[Start of Attachment]
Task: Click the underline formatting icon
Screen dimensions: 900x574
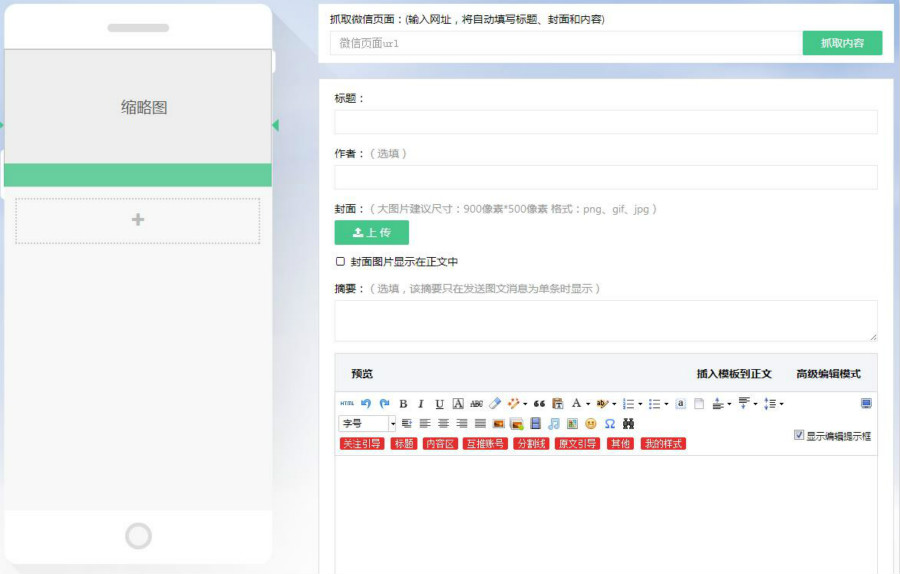Action: click(439, 404)
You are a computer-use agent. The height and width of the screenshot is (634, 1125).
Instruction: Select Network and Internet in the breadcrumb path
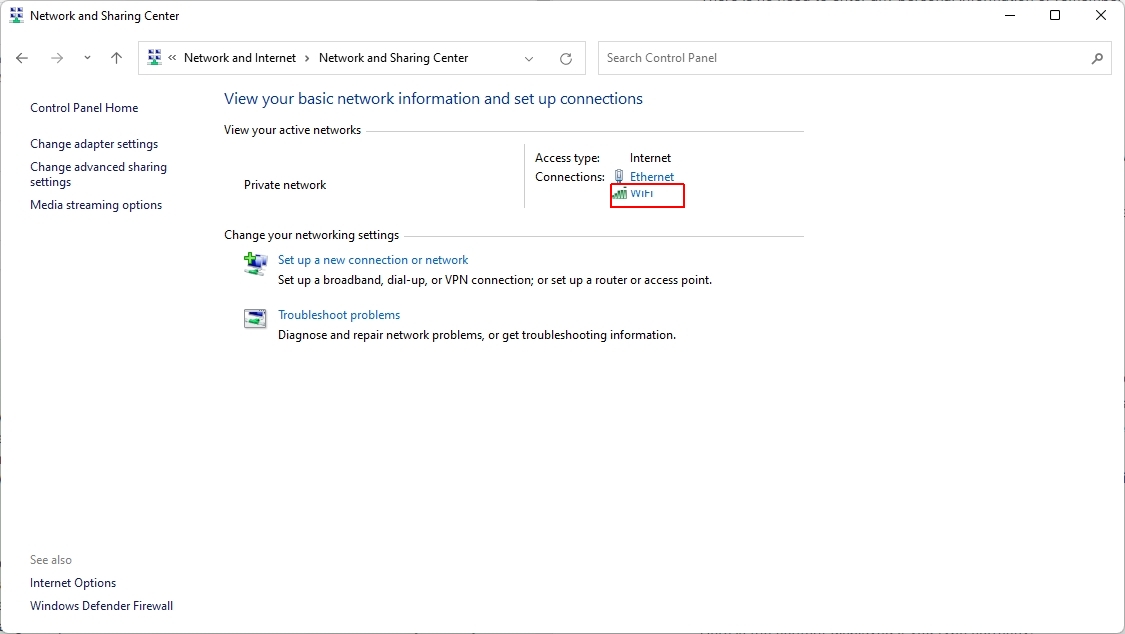(240, 58)
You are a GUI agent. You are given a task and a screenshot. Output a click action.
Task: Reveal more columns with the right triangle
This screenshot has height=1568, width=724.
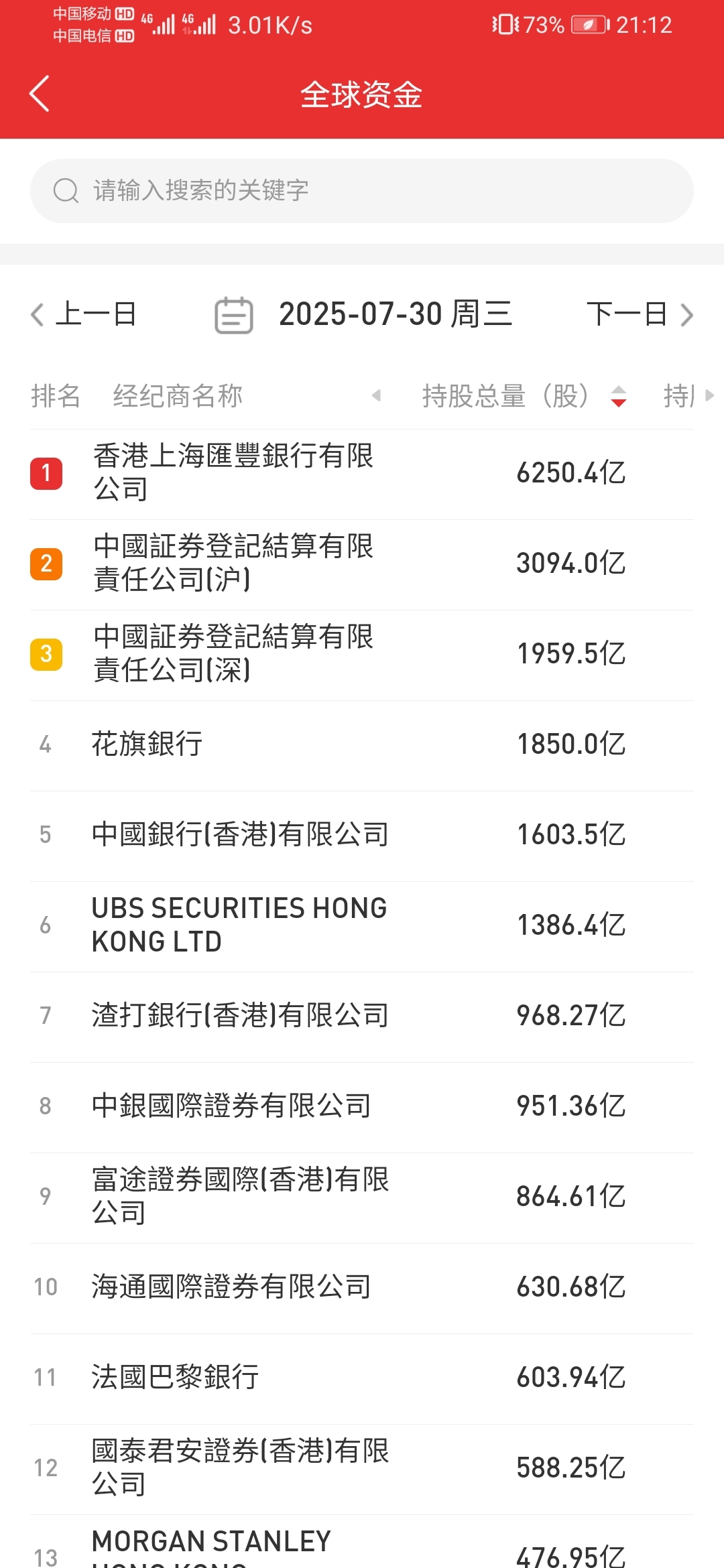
[End of Attachment]
:: Task to carry out ::
Nothing but the lines from the one that contains "Task: Reveal more" through the last line of the material should be written out, exactly. Omit pictures.

:: Response to the task ::
Task: Reveal more columns with the right triangle
This screenshot has height=1568, width=724.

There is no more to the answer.